**Required work**. Copy out all lines in the material below that contain the string "hamburger".

-- -- --

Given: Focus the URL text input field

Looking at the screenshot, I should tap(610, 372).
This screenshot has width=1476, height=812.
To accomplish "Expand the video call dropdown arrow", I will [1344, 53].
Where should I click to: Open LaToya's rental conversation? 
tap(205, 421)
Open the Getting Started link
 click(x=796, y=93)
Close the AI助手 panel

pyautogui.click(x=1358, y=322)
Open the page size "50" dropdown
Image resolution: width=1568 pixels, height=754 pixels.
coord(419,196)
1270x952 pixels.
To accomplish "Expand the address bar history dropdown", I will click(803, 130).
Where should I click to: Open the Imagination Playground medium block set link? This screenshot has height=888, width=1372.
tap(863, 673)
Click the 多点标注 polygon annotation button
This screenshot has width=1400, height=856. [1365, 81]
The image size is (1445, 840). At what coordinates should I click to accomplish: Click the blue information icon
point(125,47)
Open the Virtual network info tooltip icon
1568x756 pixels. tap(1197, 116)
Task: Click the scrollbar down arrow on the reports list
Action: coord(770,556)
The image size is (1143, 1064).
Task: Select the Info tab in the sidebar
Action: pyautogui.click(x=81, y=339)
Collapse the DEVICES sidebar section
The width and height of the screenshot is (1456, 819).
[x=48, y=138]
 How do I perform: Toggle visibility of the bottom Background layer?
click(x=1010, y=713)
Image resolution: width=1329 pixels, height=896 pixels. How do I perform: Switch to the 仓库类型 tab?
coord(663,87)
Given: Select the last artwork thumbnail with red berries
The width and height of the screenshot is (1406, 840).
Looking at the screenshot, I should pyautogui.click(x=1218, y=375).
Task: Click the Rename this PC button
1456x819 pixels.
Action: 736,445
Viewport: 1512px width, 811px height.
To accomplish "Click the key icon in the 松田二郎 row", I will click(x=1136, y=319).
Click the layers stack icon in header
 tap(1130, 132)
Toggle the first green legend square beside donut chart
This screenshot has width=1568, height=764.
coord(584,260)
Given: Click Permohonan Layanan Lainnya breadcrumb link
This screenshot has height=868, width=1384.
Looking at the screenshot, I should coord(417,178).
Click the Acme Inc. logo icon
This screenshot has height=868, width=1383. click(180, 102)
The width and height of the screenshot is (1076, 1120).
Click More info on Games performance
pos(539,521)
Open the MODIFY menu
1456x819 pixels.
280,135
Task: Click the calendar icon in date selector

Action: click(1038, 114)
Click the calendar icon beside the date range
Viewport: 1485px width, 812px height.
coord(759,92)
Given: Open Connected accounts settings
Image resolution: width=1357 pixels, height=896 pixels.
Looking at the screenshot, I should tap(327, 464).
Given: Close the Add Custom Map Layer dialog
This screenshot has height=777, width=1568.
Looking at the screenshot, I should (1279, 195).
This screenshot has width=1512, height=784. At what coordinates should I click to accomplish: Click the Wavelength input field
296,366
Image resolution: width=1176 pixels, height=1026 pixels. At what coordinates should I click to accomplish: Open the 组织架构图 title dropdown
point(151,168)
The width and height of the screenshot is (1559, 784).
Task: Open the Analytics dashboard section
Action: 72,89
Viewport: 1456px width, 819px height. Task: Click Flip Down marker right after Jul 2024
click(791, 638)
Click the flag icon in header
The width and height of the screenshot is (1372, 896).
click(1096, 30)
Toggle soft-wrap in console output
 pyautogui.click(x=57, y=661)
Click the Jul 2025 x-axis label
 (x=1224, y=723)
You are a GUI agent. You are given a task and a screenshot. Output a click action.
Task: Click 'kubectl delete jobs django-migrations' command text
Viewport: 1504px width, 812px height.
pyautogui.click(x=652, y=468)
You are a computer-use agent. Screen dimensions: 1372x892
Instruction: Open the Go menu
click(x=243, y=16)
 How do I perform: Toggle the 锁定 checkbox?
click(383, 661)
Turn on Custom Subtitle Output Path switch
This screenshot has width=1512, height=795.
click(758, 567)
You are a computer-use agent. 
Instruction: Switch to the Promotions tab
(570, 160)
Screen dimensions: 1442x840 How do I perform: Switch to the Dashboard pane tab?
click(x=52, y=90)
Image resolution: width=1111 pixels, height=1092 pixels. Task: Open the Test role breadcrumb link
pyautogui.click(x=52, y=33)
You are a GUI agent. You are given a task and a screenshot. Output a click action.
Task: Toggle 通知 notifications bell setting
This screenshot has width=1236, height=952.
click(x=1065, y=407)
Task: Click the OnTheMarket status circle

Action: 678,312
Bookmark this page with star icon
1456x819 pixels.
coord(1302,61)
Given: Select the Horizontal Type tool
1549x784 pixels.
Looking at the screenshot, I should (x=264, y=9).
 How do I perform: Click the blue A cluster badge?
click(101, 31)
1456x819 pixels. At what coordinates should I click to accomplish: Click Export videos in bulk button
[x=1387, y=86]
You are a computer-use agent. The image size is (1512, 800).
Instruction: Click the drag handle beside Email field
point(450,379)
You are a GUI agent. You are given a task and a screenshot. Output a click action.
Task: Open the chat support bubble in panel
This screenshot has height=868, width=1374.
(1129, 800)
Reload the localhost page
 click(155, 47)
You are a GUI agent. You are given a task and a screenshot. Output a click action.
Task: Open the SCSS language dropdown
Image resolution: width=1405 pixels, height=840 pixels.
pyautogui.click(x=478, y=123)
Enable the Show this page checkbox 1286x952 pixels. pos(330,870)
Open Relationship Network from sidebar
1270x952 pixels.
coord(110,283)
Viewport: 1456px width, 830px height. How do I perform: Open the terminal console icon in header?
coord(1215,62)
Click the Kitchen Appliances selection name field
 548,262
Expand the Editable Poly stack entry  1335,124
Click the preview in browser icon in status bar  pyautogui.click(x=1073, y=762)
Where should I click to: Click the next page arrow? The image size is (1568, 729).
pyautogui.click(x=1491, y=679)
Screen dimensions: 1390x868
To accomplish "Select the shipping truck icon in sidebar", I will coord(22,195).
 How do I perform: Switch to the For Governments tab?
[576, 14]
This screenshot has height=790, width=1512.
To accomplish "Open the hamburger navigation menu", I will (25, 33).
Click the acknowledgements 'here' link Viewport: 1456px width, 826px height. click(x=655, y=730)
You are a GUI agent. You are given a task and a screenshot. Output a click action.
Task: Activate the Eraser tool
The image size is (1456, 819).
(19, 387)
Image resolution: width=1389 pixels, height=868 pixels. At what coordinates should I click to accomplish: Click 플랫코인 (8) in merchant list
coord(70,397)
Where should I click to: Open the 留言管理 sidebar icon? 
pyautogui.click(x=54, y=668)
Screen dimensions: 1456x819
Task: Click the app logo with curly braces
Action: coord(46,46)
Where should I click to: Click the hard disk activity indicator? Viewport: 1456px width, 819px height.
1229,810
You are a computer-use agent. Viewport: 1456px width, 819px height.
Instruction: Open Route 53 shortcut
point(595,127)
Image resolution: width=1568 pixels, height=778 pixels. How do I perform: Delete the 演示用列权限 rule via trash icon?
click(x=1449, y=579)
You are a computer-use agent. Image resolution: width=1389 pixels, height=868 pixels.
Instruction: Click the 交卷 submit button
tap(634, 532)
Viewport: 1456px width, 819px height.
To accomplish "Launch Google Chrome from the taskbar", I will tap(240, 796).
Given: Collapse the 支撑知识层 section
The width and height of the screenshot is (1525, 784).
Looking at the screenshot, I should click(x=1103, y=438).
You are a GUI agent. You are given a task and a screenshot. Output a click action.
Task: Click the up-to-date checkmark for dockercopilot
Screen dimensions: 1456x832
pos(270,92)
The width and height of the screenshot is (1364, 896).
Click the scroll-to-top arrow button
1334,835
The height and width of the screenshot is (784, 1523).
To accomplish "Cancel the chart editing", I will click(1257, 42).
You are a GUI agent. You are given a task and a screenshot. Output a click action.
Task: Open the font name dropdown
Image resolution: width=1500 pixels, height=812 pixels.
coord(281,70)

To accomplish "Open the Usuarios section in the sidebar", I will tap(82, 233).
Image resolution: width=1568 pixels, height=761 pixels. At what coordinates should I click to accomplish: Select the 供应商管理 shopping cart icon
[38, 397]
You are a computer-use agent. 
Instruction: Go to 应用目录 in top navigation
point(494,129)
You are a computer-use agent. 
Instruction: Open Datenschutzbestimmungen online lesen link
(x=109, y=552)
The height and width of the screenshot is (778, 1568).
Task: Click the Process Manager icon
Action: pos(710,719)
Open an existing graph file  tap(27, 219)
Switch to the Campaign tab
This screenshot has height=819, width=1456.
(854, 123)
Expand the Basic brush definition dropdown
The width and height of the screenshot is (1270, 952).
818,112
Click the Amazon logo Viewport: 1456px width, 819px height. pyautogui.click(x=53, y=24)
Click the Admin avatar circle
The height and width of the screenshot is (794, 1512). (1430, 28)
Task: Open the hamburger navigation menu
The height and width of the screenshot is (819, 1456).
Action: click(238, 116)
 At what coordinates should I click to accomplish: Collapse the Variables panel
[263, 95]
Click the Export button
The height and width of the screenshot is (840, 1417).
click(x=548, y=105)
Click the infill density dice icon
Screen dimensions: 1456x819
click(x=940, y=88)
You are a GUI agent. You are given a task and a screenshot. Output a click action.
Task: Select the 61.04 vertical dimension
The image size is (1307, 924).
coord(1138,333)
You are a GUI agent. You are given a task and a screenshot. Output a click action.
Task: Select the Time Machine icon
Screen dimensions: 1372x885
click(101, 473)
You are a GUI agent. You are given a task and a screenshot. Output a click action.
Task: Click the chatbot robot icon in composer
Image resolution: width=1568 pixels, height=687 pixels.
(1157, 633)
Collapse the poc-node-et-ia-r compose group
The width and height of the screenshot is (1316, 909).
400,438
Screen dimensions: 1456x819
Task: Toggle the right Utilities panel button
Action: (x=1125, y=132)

-- -- --

**Written response**.
To accomplish "Open the hamburger navigation menu", I will (25, 33).
Task: Open the hamburger navigation menu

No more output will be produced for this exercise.